初めて台本を読ませて頂いた時の感覚を今も鮮明に覚えているのですが、これから始まる撮影の日々と、この役と生きていくという楽しみ、緊張感、不安、様々な感情が入り混じり泣きそうになった事を覚えています。
今回、初めての主演という立場で参加させて頂いて身に染みた「役を成立させて頂いてる」という事。本当に実感しました。そんなみんなで支え合い完成した作品に対し、賞を頂けた事。今すぐNHK大阪に行きスタッフキャストの皆んなでハイタッチをしたい気持ちでいっぱいです。
スタッフキャスト、そして観てくださった方々皆様に心から感謝の気持ちでいっぱいです。
出演者賞
八木勝自 KNBふるさとスペシャル 19人を殺した君と 重い障がいのある私の対話

今回の受賞本当にありがとうございます。
私が受賞をする事で、障碍者、健全者を苦しめ、差別に追い込んでいる優生思想の問題を考える機会になればと思っています。
多数の障碍者を殺害したのは全く許せない事です。しかし、私が拘置所で会った植松は好青年でまじめな人でした。
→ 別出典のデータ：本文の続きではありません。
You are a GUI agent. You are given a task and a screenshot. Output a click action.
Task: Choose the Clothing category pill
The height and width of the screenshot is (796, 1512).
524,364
彼を〈殺害の実行〉に追いやったのは、間違った正義感の優生思想であり、それを植え付けたのは社会であって、私たち一人一人なのです。
このような事件が起きない社会を作って行きましょう。
演出賞
加藤 拓 スペシャルドラマ ストレンジャー 〜上海の芥川龍之介〜

中国発のウィルスが世界を変え、『ストレンジャー 〜上海の芥川龍之介〜』を制作していた一年前とは隔絶の感がありますが、私たちが体験した中国の活力と喧噪はいまも鮮明に記憶の中にあります。100年前の芥川龍之介と同じく、われわれスタッフもまた中国映像産業へのストレンジャーであり、活気にあふれた日中のコラボレーションはとても充実したものでした。今回の賞を励みにこれからも新しい挑戦をつづけたいと思います。大変光栄な賞をいただきスタッフを代表して感謝を申し上げます。
出演者賞
杉田秀之 奇跡体験!アンビリバボー 仲間たちとの12年越しの約束SP

12年越しに果たした富士登山の約束、頂上で見た景色の記憶は御来光でも絶景でもなく、涙と笑顔に溢れた仲間の姿でした。人は誰かの支えがあればどんな困難も乗り越えられることを、仲間が教えてくれました。私たちのストーリーを番組にして頂いたこと、そして何よりアンビリバボーな出演者賞の受賞をとても嬉しく思います。
躊躇してしまう一歩を誰かの力を借りて踏み出すこと、誰かの踏み出す一歩を応援してあげること、そんなアイデアが今後もメディアを通して社会に広がることを願っております。
出演者賞
アーサー・ビナード 文化放送報道スペシャル 戦争はあった

ぼくがいちばん行きたくないところ、誰も行かせたくないところが「忘却の彼方」だ。とは言え、「忘れるな!」と叫んでも人々の記憶力が増すわけではない。ただ、もし話の面白さが聞き手にとって、忘れられない域に達すれば、語り継がれる可能性が生まれる。「戦争はあった」という番組では、小松左京氏の洞察力と表現力を思いっきり借りたが、文学を作り上げる者はそもそも忘却を嫌うのだと深く頷いた。彼方へ片付けられた大事な先人たちを再発見しながら、これからも語っていきたい。その支えを与えていただき、幸甚です。